“Hiç şüphesiz, zikri (Kuran’ı) Biz indirdik Biz; onun koruyucuları da gerçekten Biziz.” (Hicr Suresi, 9)
Kutsal kitabımız Kuran'ın en önemli özelliklerinden biri, günümüze kadar hiçbir değişikliğe uğramadan, Peygamberimiz (s.a.v.)'e vahyedildiği hali ile bizlere ulaşmış olmasıdır.
Kuran'dan önceki hak kitaplar korunamamışlar, bazı bölümleri insanlar tarafından ya değiştirilmiş ya da işine gelmeyen kısımlar bilerek çıkarılmıştır. Peygamberimiz (s.a.v.) ise, kendisine her vahiy geldiğinde, vahyi Allah'ın yardımı ile ezberlemiş ve hemen güvendiği kişilere yazdırmıştır. Böylece Kuran yazılı olarak muhafaza edilmiştir. Hz. Ebu Bekir (r.a.) zamanında Kuran tek bir nüsha haline getirilmiş, Hz. Osman (r.a.) döneminde ise Kuran nüshaları çoğaltılmıştır.
Peygamberimiz (s.a.v.)'in vahiy aldığında, Kuran ayetlerini aklında tutmak için nasıl çaba gösterdiği ve buna karşılık Allah'ın O'na nasıl yardım edeceği ayetlerde şöyle bildirilir:
“Onu (Kuran'ı, kavrayıp belletmek için) aceleye kapılıp dilini onunla hareket ettirip- durma. Şüphesiz, onu (kalbinde) toplamak ve onu (sana) okutmak Bize ait (bir iş)tir. Şu halde, Biz onu okuduğumuz zaman, sen de onun okunuşunu izle. Sonra muhakkak onu açıklamak Bize ait (bir iş)tir.” (Kıyamet Suresi, 16-19)
Ayetlerde de görüldüğü gibi, Peygamberimiz (sav)'in Kuran'ı aklında tutuşu, herhangi bir konunun ezberlenmesi gibi olmamış, Allah özel olarak Kuran ayetlerini Peygamberimiz (s.a.v.)'in hafızasına yerleştirmiştir. Bunun sonrasında ise, Peygamberimiz (s.a.v.), hafızasındaki ayetleri güvendiği kişilere yazdırmıştır. Ve 1400 yıldır, Allah'ın vaadine uygun olarak, Kuran'ın tek bir harfi bile değişmemiş ve Allah'ın vahyi günümüze kadar korunarak gelmiştir.
Azılı İslam ve Kur'an düşmanlarının direk olarak Kur'anı hedef alamayışlarının nedeni de budur. Doğrudan Kur'anı hedef alsalar insanları ister istemez Kur'ana yönlendirmiş olacaklar. İnsanlar Kur'ana yönelip okuyunca hakikati görüp Müslüman olmalarından korktuklarından Kur'anın etrafında dolanarak onu insanların gözünde değersizleştirmeye çalışmaktadırlar. Bu oyuna cahil ,bilinçsiz , kes yapıştırcı Müslümanları da dahil edince kurgu tamamlanmış oluyor.

Alıştırmalar
**a.** Şu ifadelerin kaynak metinle uyuşup uyuşmadığını evet ya da hayır diyerek belirtin ve her biri için metindeki belirleyici sözleri tırnak içinde verin: (i) Kuran, Hz. Osman (r.a.) döneminde tek bir nüsha haline getirilmiştir. (ii) Peygamberimiz (s.a.v.), vahyi güvendiği kişilere yazdırmıştır. (iii) Metinde Kıyamet Suresi'nin 16-19. ayetleri alıntılanmıştır.
**b.** Kaynak metnin "Kutsal kitabımız Kuran'ın" sözleriyle başlayıp "bizlere ulaşmış olmasıdır." sözleriyle biten bölümünü, "günümüze kadar" ifadesini "bugüne dek" olarak değiştirip yeniden yazın.
**c.** Kuran'ın korunmasını anlatan kaynak metnin devamını, son cümleden sonrasını ekleyerek yazın.

Verilen malzeme
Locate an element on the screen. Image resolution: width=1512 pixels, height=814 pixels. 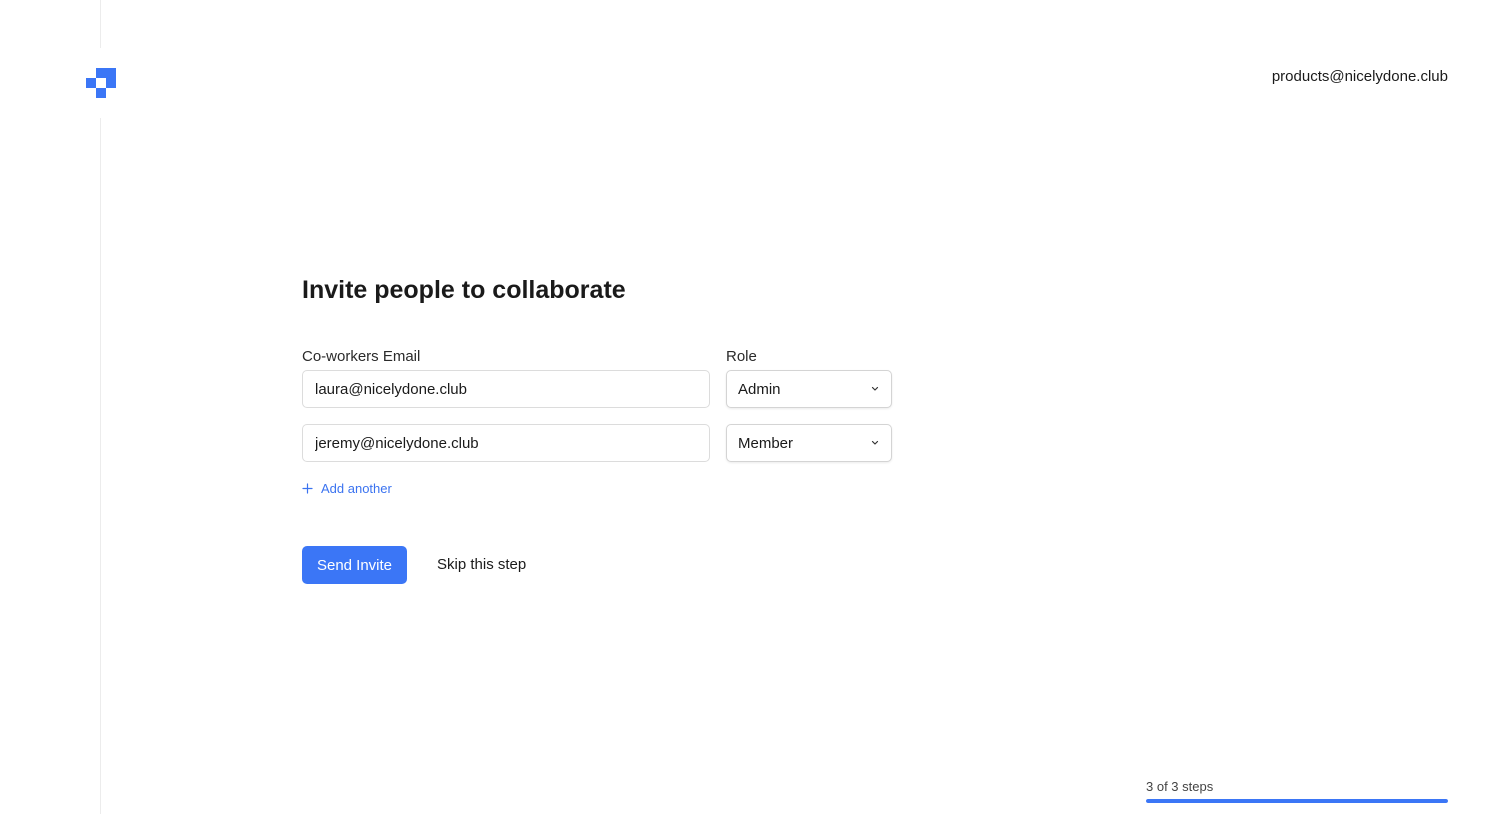
progress-track is located at coordinates (1297, 801).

Alıştırma yanıtları
**a.**
(i) Hayır: "Hz. Ebu Bekir (r.a.) zamanında Kuran tek bir nüsha haline getirilmiş, Hz. Osman (r.a.) döneminde ise Kuran nüshaları çoğaltılmıştır."
(ii) Evet: "hemen güvendiği kişilere yazdırmıştır"
(iii) Evet: "(Kıyamet Suresi, 16-19)"

**b.**
Kutsal kitabımız Kuran'ın en önemli özelliklerinden biri, bugüne dek hiçbir değişikliğe uğramadan, Peygamberimiz (s.a.v.)'e vahyedildiği hali ile bizlere ulaşmış olmasıdır.

**c.**
Kaynaklar bu kadar sahih ve net olmasına rağmen günümüzde en büyük tehlike Müslümanların dinin hakikatlerinden habersiz olmalarıdır.Bu durum zalimlerin işlerini kolaylaştırıyor,onlara geniş bir manevra alanı sağlıyor. Netice olarak İslam dünyası perişan bir vaziyette ibretlik bir durumda acı çekip duruyor.
Bunun yegane sebebi cehalettir.Cahilliğin galip geldiği hiç bir zaman vaki olmamıştır.Bu açığı keşfeden İslam düşmanları ise sürekli buradan çalışarak Müslümanları ya cahil bırakmak veya eğitim alsalar dahi yoz bir eğitim almaları için doğmalarla dolu gerçeklikten uzak müfredatlarla eğitim kalitesini düşürmeye çalışmışlar ve muvaffak olmuşlardır.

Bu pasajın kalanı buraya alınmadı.